【北海道】全国旅行支援で国内観光客が大幅増

地域シンクタンク・モニター調査

北海道では、10~12月期の地域経済は、全国旅行支援で国内観光客が大幅に増加したほか、設備投資も堅調なことから【やや好転】となった。1~3月期の見通しは、景況判断の結果をもとに【横ばい】としている。10~12月期の雇用動向は、日銀短観の雇用人員判断の動きから人手不足感に引き締まりがみられるとして【やや好転】と判断。1~3月期の雇用見通しは、日銀短観や雇用統計の動きが小幅なことから【横ばい】としている。

<経済動向>

個人消費が持ち直し設備投資も堅調

モニターが実施した「道内企業の経営動向調査(10~12月期)」の結果をみると、売上DIが12で前期から1ポイント低下、利益DIはマイナス3で前期から1ポイント上昇となった。業種別の状況をみると、ホテル・旅館業は持ち直しが顕著な一方で、ウッドショック(コロナ禍の影響で木材価格が高騰している状態)により業況が改善していた木材・木製品製造業では一服感がみられた。

分野別の動向をみると、個人消費は緩やかに持ち直した。

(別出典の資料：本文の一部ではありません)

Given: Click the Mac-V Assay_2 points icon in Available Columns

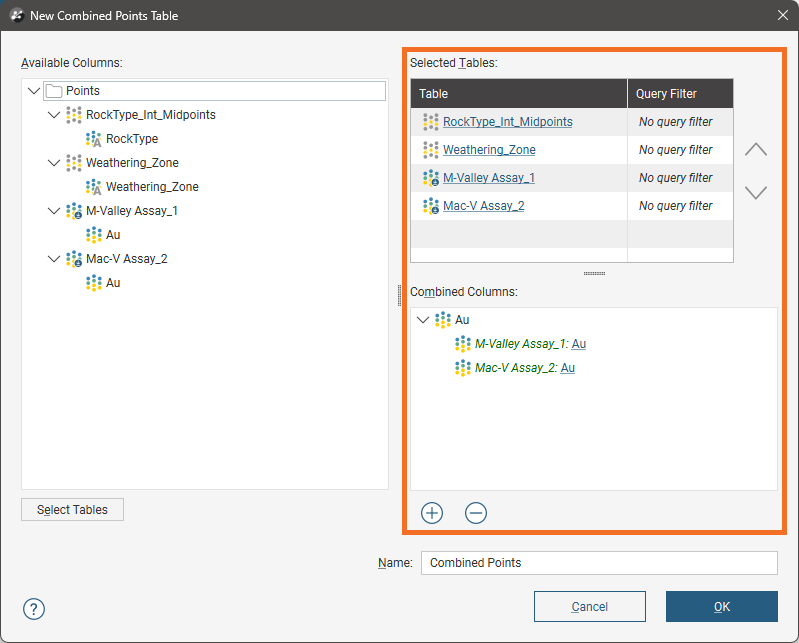Looking at the screenshot, I should pos(74,259).
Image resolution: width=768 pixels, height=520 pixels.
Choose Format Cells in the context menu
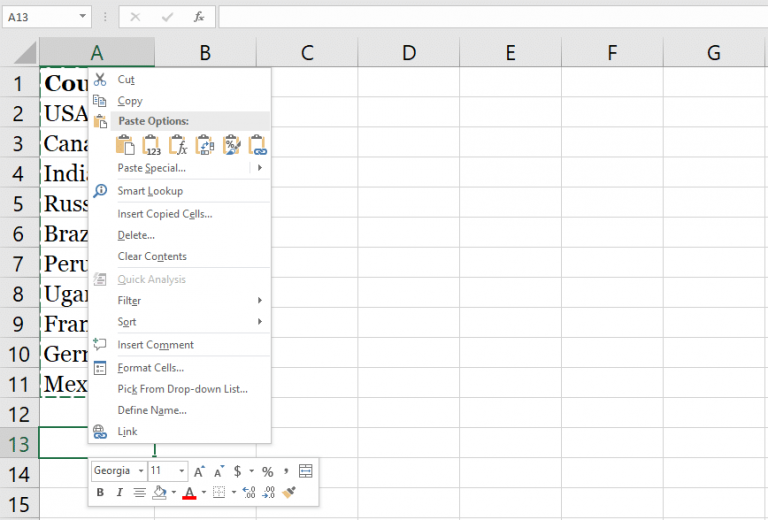click(150, 368)
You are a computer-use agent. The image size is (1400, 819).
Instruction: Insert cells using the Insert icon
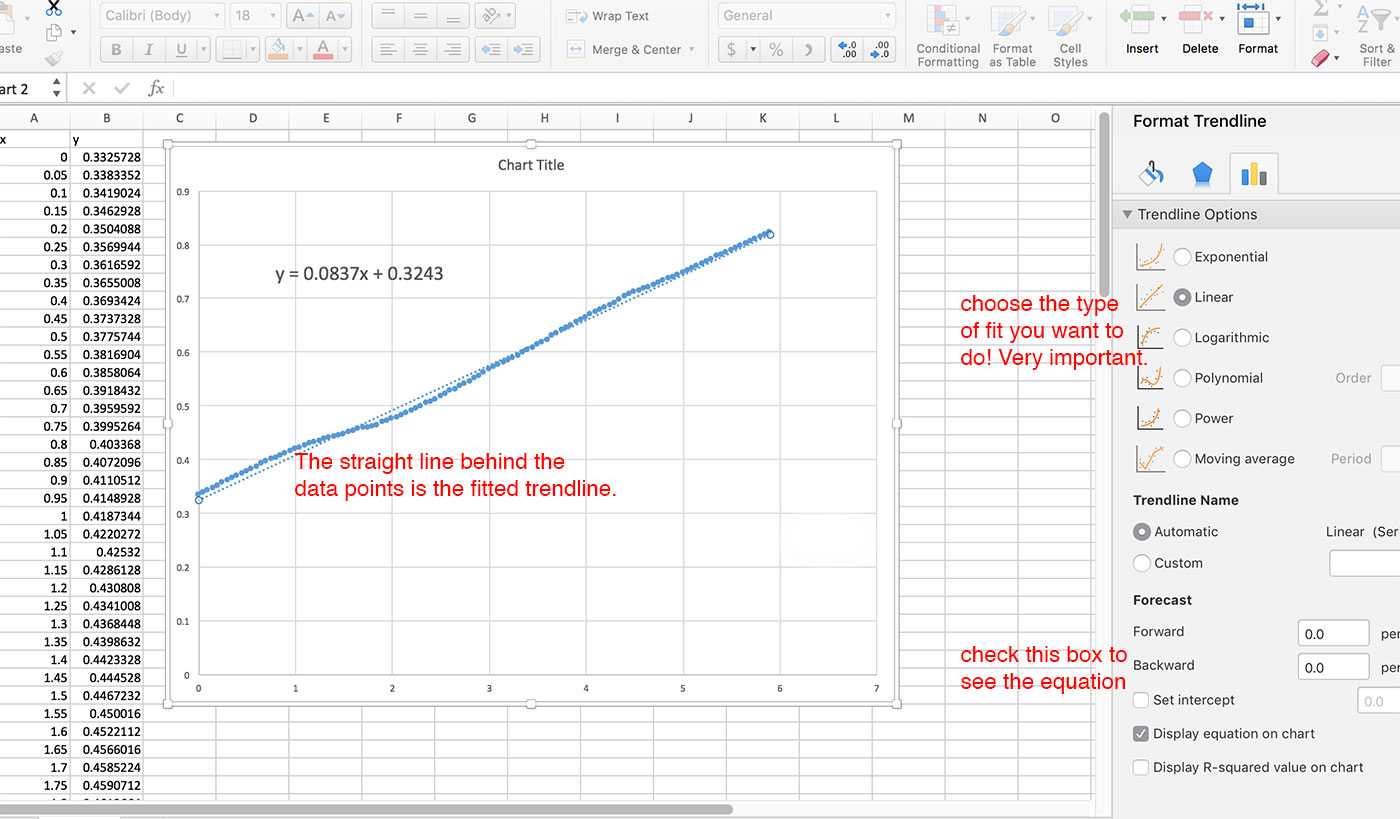click(1141, 25)
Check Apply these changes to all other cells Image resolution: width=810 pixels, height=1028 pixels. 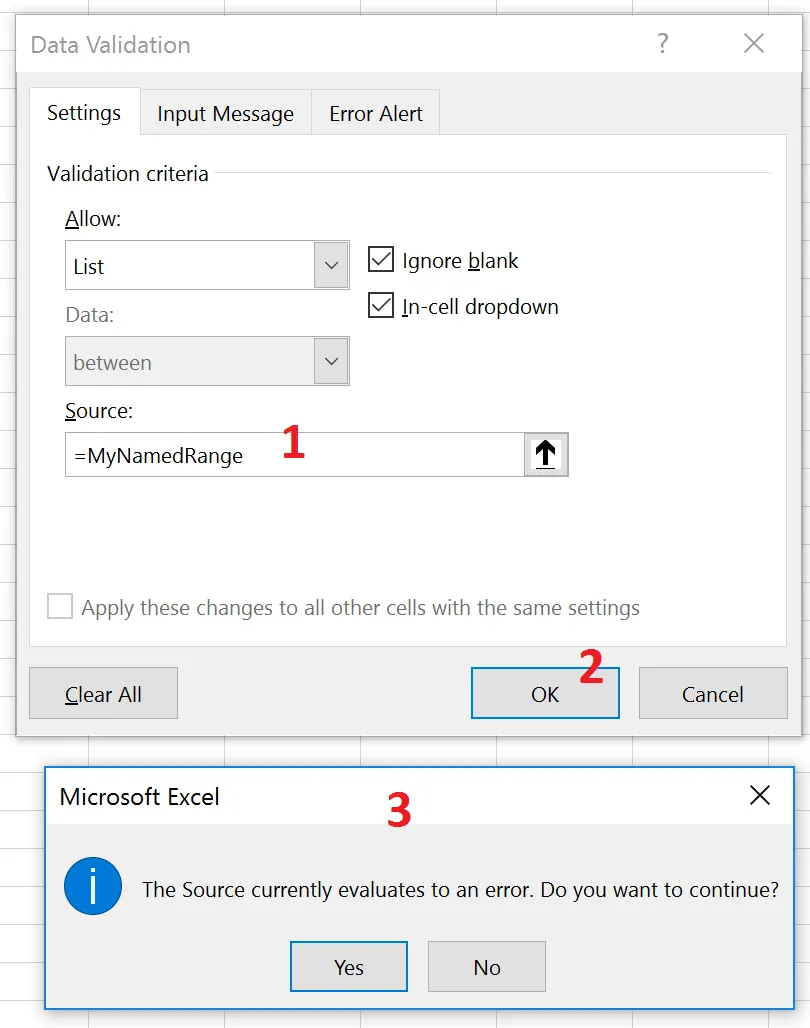[61, 607]
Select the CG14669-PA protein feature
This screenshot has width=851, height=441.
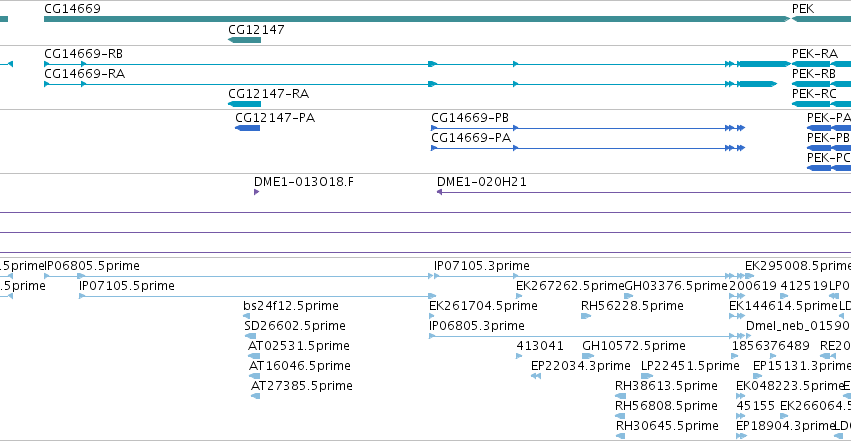588,148
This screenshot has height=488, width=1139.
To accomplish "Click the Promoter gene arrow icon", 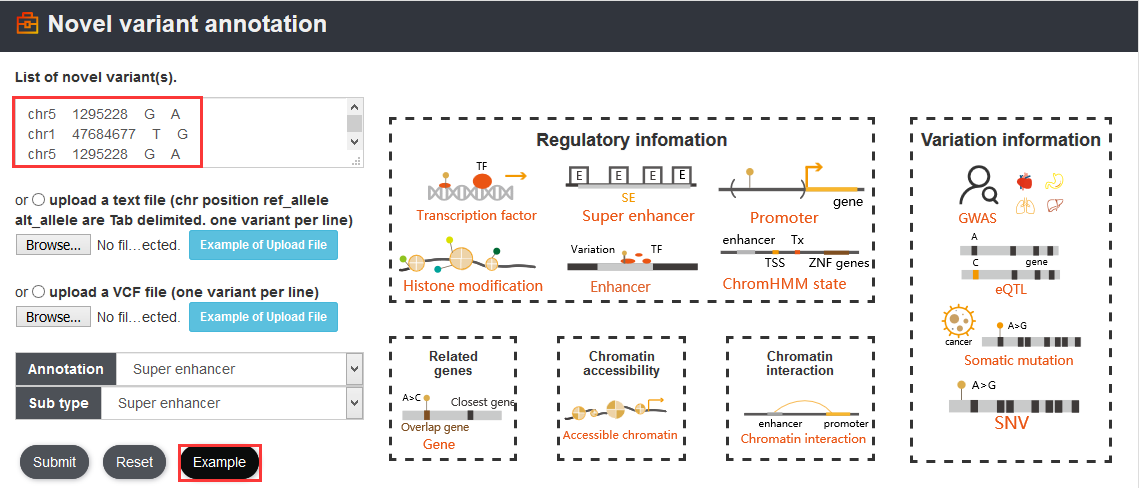I will coord(792,184).
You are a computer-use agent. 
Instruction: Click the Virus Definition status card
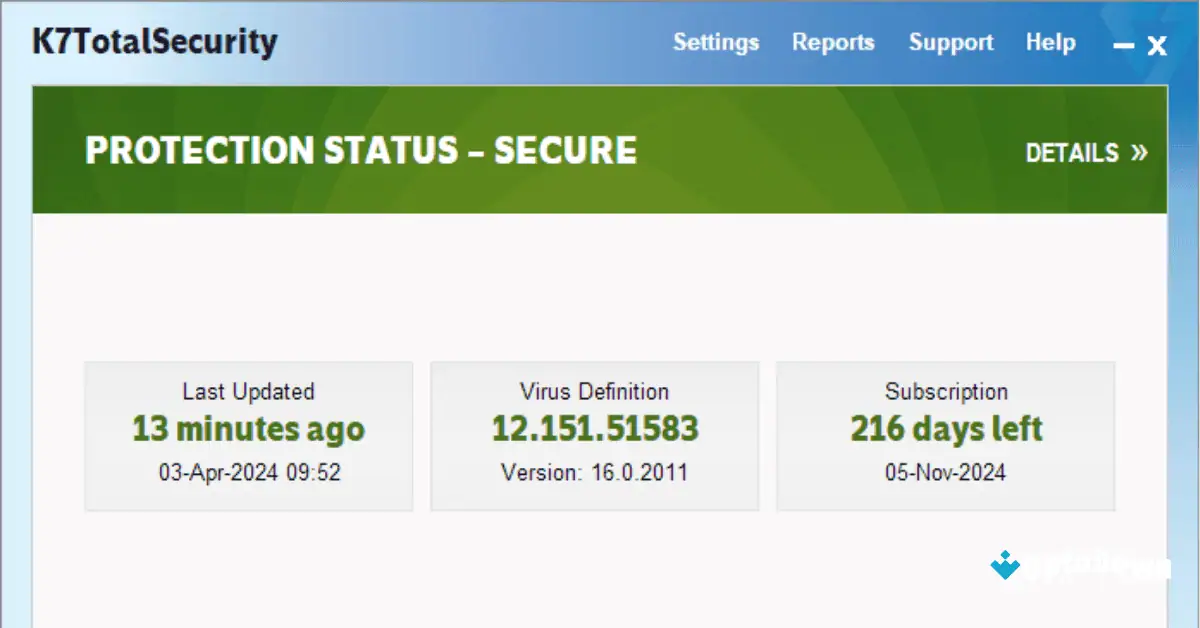click(594, 435)
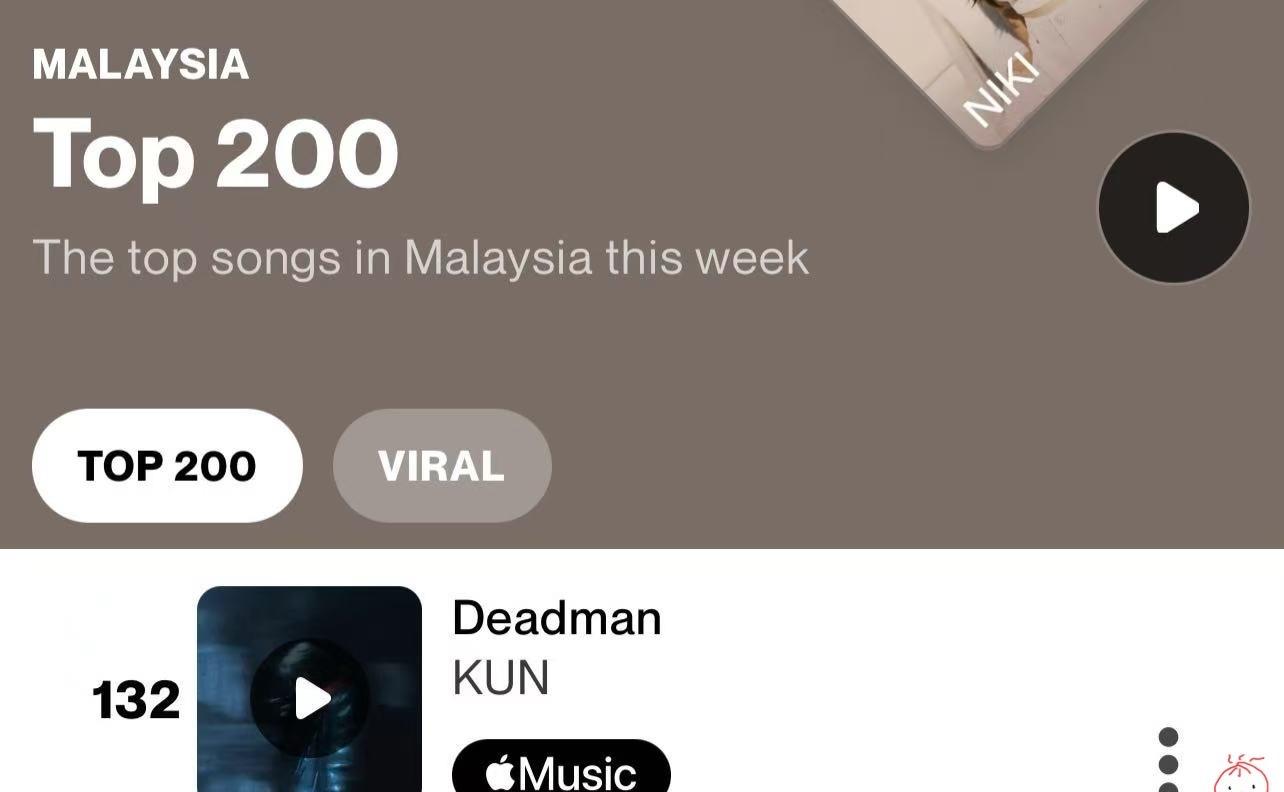Switch to the VIRAL chart tab
Screen dimensions: 1284x792
click(442, 466)
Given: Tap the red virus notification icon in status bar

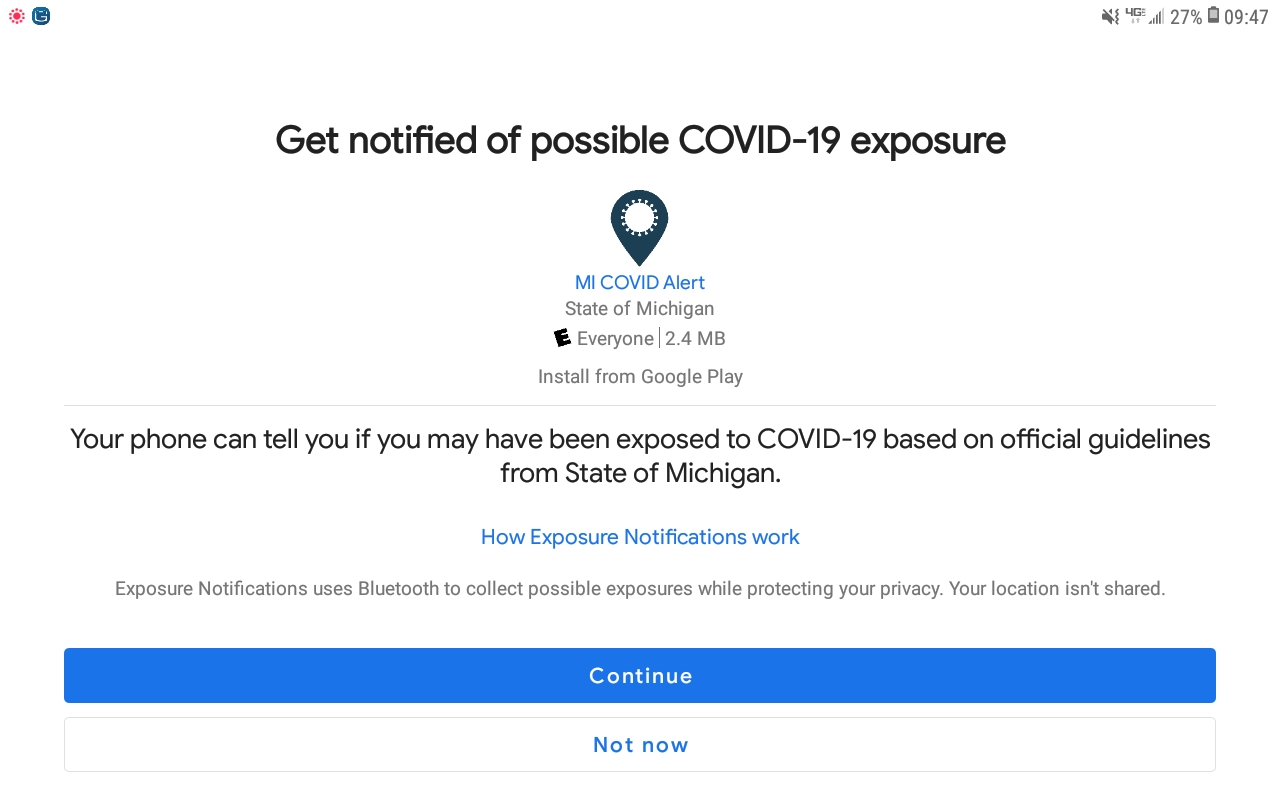Looking at the screenshot, I should click(17, 16).
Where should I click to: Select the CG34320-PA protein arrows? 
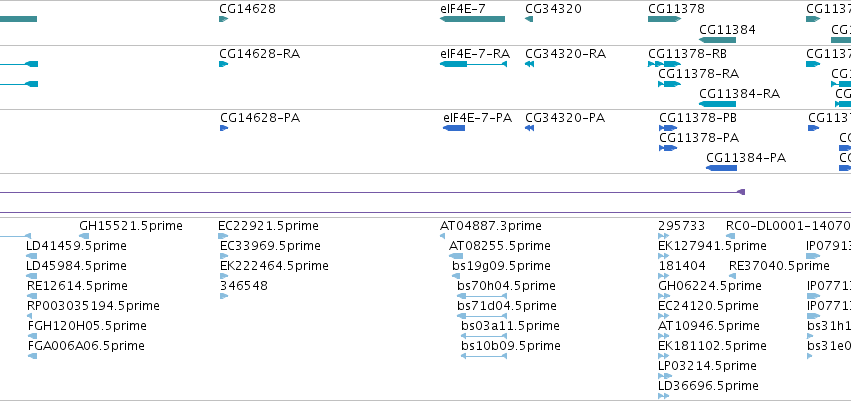click(530, 128)
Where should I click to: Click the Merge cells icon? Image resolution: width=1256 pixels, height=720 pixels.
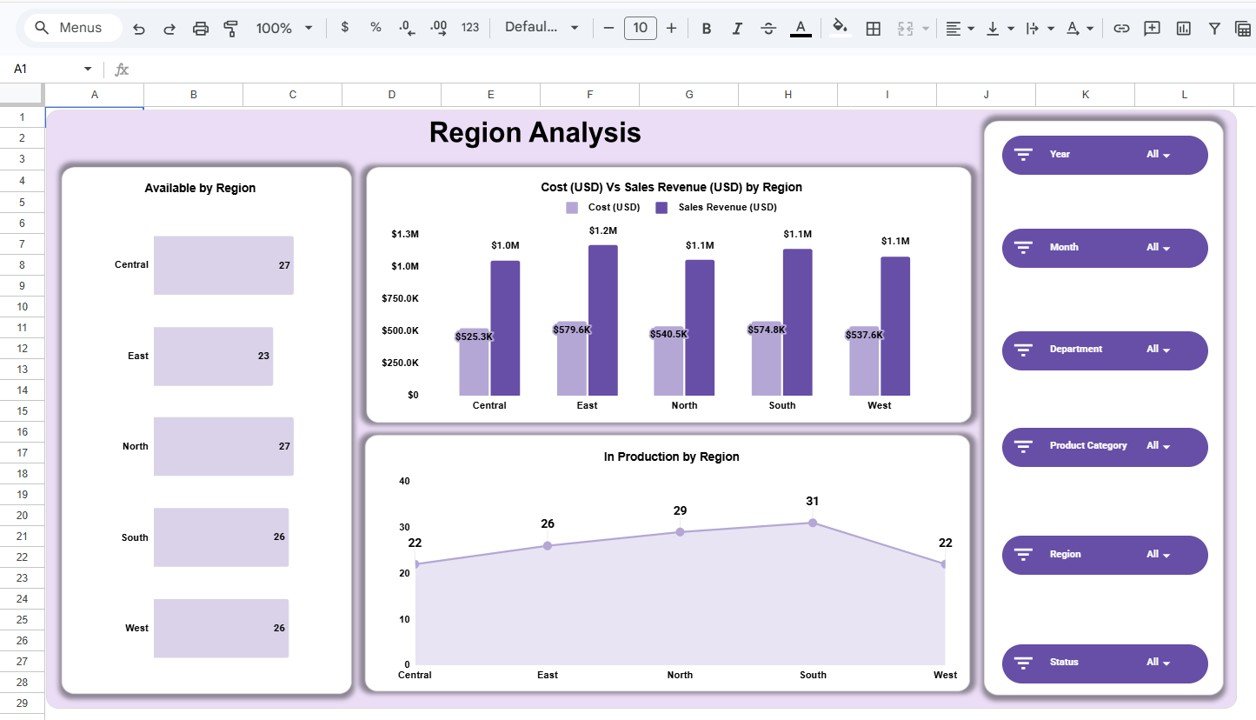point(903,27)
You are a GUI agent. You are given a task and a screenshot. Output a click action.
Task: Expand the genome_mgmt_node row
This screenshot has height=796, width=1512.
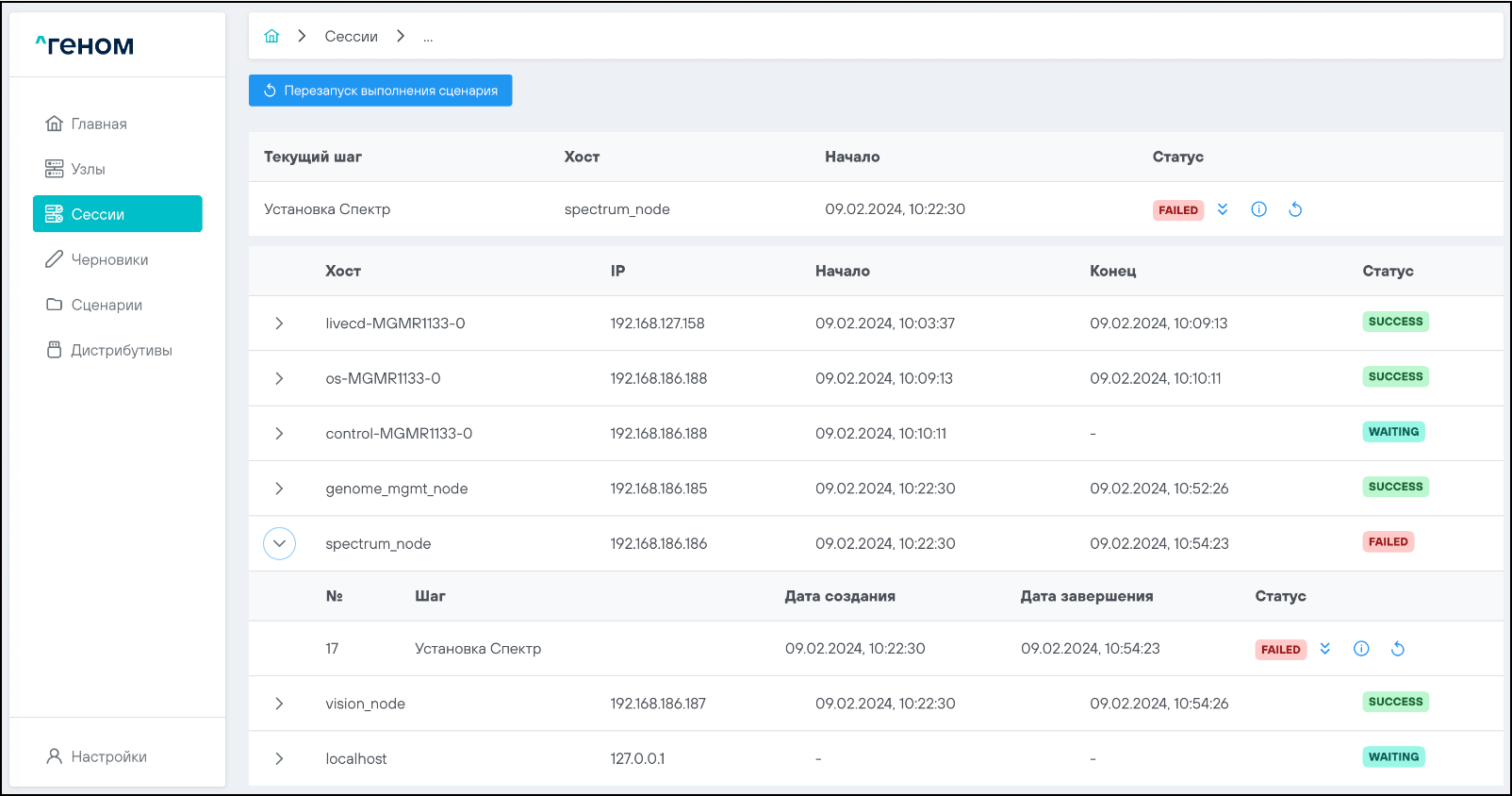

10~12月の販売額は百貨店(前年同期比プラス7.6%)、コンビニ(同プラス7.3%)、ドラッグストア(同プラス6.3%)、スーパー(同プラス3.1%)、ホームセンター(同プラス2.8%)がプラスとなっており、家電大型専門店(同マイナス2.4%)を除く幅広い業種で前年を上回っている。

観光関連は、全国旅行支援が押し上げに寄与し、国内観光客数は前年同期比プラス37.6%と大幅なプラスとなった。外国人観光客も持ち直しの動きがみられる。民間設備投資は前年同期比プラス40.6%と堅調が続いている。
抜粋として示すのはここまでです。